### Source material
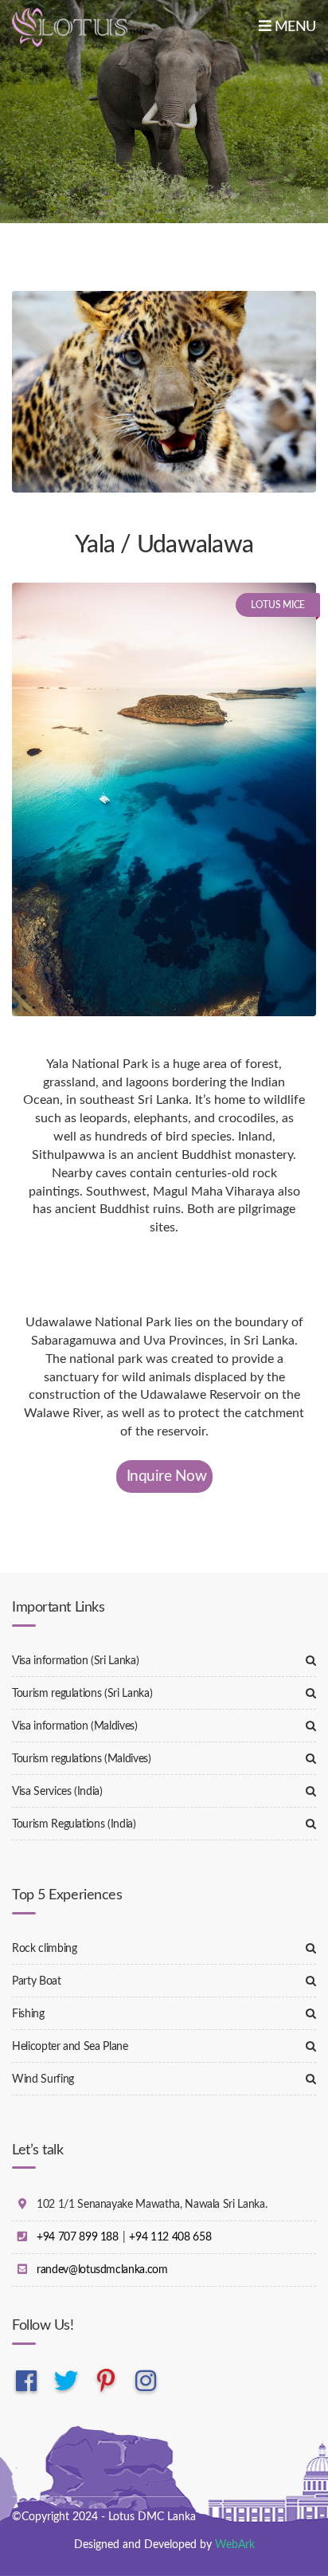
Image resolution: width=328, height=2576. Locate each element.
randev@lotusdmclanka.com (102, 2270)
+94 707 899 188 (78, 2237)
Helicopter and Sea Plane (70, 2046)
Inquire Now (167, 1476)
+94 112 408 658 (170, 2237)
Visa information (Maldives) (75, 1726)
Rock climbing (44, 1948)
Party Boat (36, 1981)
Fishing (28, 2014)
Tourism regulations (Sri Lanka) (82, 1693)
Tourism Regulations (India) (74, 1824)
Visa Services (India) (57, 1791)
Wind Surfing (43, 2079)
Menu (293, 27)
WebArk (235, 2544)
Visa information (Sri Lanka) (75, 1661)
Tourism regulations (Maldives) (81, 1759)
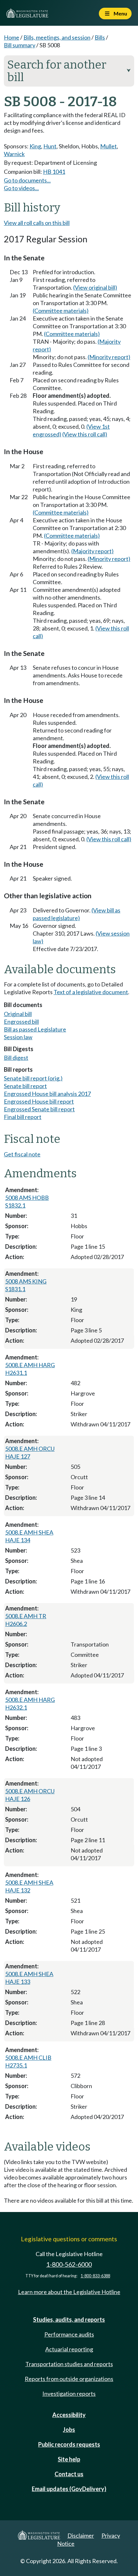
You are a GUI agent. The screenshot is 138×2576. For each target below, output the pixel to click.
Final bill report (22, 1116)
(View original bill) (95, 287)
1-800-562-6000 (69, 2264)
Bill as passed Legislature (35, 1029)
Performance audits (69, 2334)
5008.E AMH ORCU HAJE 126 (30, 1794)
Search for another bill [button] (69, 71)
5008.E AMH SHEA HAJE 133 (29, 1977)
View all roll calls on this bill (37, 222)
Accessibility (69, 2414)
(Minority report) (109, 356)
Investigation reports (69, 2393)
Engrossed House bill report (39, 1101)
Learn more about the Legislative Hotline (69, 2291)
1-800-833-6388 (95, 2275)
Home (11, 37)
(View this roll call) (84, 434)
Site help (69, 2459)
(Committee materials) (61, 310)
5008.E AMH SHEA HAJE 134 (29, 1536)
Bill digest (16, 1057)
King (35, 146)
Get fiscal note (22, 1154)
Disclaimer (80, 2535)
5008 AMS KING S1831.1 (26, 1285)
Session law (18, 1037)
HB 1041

---

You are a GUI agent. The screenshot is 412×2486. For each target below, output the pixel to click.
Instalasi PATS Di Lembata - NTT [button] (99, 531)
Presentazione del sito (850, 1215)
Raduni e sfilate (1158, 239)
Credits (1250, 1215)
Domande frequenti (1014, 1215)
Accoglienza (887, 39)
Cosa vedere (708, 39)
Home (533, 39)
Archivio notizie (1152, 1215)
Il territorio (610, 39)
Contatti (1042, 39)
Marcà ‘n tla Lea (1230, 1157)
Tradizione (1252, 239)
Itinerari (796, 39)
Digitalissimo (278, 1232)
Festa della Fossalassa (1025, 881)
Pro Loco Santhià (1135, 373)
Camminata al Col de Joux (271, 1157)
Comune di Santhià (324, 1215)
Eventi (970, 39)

### What you have to do
Beginning with the line above that contains "Raduni e sfilate (1158, 239)", copy each line exactly up to and including the line that contains "Eventi (970, 39)", and go no further.

### Answer box
Raduni e sfilate (1158, 239)
Credits (1250, 1215)
Domande frequenti (1014, 1215)
Accoglienza (887, 39)
Cosa vedere (708, 39)
Home (533, 39)
Archivio notizie (1152, 1215)
Il territorio (610, 39)
Contatti (1042, 39)
Marcà ‘n tla Lea (1230, 1157)
Tradizione (1252, 239)
Itinerari (796, 39)
Digitalissimo (278, 1232)
Festa della Fossalassa (1025, 881)
Pro Loco Santhià (1135, 373)
Camminata al Col de Joux (271, 1157)
Comune di Santhià (324, 1215)
Eventi (970, 39)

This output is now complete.